Köln: Begegnung vor der Gerichtscafeteria
Der aktuelle Vorfall soll sich am vergangenen Donnerstag in einer Prozesspause vor der Cafeteria des Kölner Landgerichts im ersten Stock abgespielt haben. Nach den Angaben des freien Journalisten, der für verschiedene Medien über den laufenden Drach-Prozess berichtet, soll Gutachter Rauscher diesen gezielt angesprochen und ihm einen 100-Euro-Schein in die Hand gedrückt haben – damit er ihn in seinen Artikeln nicht ganz so schlecht aussehen lasse, soll er sinngemäß gesagt haben.

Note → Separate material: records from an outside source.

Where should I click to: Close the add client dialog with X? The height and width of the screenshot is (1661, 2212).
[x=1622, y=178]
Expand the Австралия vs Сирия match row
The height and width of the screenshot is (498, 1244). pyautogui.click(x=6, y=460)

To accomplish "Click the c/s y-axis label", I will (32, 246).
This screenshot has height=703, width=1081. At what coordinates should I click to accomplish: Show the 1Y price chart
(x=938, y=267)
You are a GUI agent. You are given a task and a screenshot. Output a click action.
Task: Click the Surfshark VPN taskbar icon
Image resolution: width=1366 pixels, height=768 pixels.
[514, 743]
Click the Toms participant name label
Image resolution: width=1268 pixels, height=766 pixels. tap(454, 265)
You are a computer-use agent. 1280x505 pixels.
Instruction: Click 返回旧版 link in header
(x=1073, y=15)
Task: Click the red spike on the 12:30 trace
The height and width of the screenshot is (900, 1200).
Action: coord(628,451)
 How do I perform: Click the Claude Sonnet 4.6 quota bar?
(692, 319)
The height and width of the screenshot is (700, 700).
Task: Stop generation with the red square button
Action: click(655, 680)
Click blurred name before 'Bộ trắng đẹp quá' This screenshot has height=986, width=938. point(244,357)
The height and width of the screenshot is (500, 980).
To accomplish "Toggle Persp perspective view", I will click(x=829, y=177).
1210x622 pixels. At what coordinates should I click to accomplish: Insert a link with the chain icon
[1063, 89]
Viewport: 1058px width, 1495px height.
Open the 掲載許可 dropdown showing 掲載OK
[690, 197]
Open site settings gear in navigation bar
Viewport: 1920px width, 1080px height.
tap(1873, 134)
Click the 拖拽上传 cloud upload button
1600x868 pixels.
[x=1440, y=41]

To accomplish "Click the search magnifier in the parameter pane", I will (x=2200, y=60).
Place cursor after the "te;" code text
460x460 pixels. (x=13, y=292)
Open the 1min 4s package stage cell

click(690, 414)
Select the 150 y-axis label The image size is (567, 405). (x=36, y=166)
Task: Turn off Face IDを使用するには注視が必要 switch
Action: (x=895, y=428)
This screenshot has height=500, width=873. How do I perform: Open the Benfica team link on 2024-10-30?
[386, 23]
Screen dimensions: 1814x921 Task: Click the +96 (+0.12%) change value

Der Reporter habe sich dagegen verwehrt und geäußert, nicht käuflich zu sein. Rauscher soll dann geäußert haben, es sei eher als Trinkgeld gemeint gewesen sein, wie er dieses auch Kellnern und Schuhputzern gebe. „Ich bin kein Schuhputzer“, soll der Journalist laut „Kölnischer Rundschau“ daraufhin geäußert haben. Den Geldschein habe der Gutachter wieder eingesteckt. Der Journalist berichtete im Anschluss der Staatsanwältin im Drach-Verfahren von dem mutmaßlichen Vorfall.
Die Staatsanwältin schrieb daraufhin einen Vermerk und ließ diesen dem Gericht zukommen. Die Schwurgerichtskammer schrieb den Gutachter mit der Bitte um Stellungnahme an. Mit dem Ergebnis, dass Rauscher sich aufgrund psychischen Drucks durch die Verteidiger selbst für befangen erklärte. Heißt, er will raus aus dem Verfahren. Der Vorsitzende Richter Jörg Michael Bern will den Vorgang am kommenden Freitag in öffentlicher Hauptverhandlung aufarbeiten.
Drach-Gutachter bestreitet den Vorwurf
Im Gespräch mit dem „Kölner Stadt-Anzeiger“ streitet Rauscher ab, dem Journalisten Geld angeboten zu haben. Dem Vernehmen nach soll er den Reporter mit dem Hinweis auf den despektierlichen Beschuss der Verteidigung in der Verhandlung lediglich gebeten haben, „keinen Scheiß zu schreiben“. Der Reporter sei daraufhin aufbrausend geworden und habe sinngemäß gesagt: „Ich bin freier Journalist und schreibe, was ich für richtig halte.“
Beim Prozess hatten die Verteidiger immer wieder gegen den Gutachter geschossen. „So einen Unsinn müssen wir uns nicht anhören“, hatte Drachs Anwalt Andreas Kerkhof etwa geäußert, als es um den Haaransatz auf einem Überwachungsvideo ging – obwohl der Täter eine Kappe aufhatte. Trotz eines Beschlusses und mehrfacher Hinweise darauf von Richter Bern konnte Rauscher sein Gutachten aufgrund ständiger Zwischenrufe nicht in einem Fluss erstatten.
Gutachter ist auch im Fall um Gil Ofarim tätig
Der Video-Gutachter, der auch im Fall um Sänger Gil Ofarim tätig ist, hatte Drach zuvor in zwei vorgeworfenen Raubfällen als „sehr wahrscheinlichen“ Täter benannt, wegen gleicher Merkmale am Kopf und dem auffälligen Gang aufgrund dessen X-Beinen. Fällt Rauscher aus, bricht eine ganze Indizienkette weg. Das Gericht müsste sich um einen neuen Gutachter bemühen, der viel Vorlauf bräuchte. Der teure Drach-Prozess würde sich demnach noch viel weiter in die Länge ziehen.
„Ich fahre zehn Stunden zum Prozess und dann werde ich zerlegt“, sagt der Gutachter aus Starnberg, der um seine Reputation fürchtet. „In Bayern sind solche Zustände undenkbar“, das Kölner Gericht habe ihn nicht geschützt. „Wir kämpfen natürlich mit harten Bandagen“, sagt Anwalt Kerkhof dazu, schließlich gehe es für den Mandanten um alles, Sicherungsverwahrung droht. Den Gutachter hält Kerkhof für „fachlich und charakterlich ungeeignet“.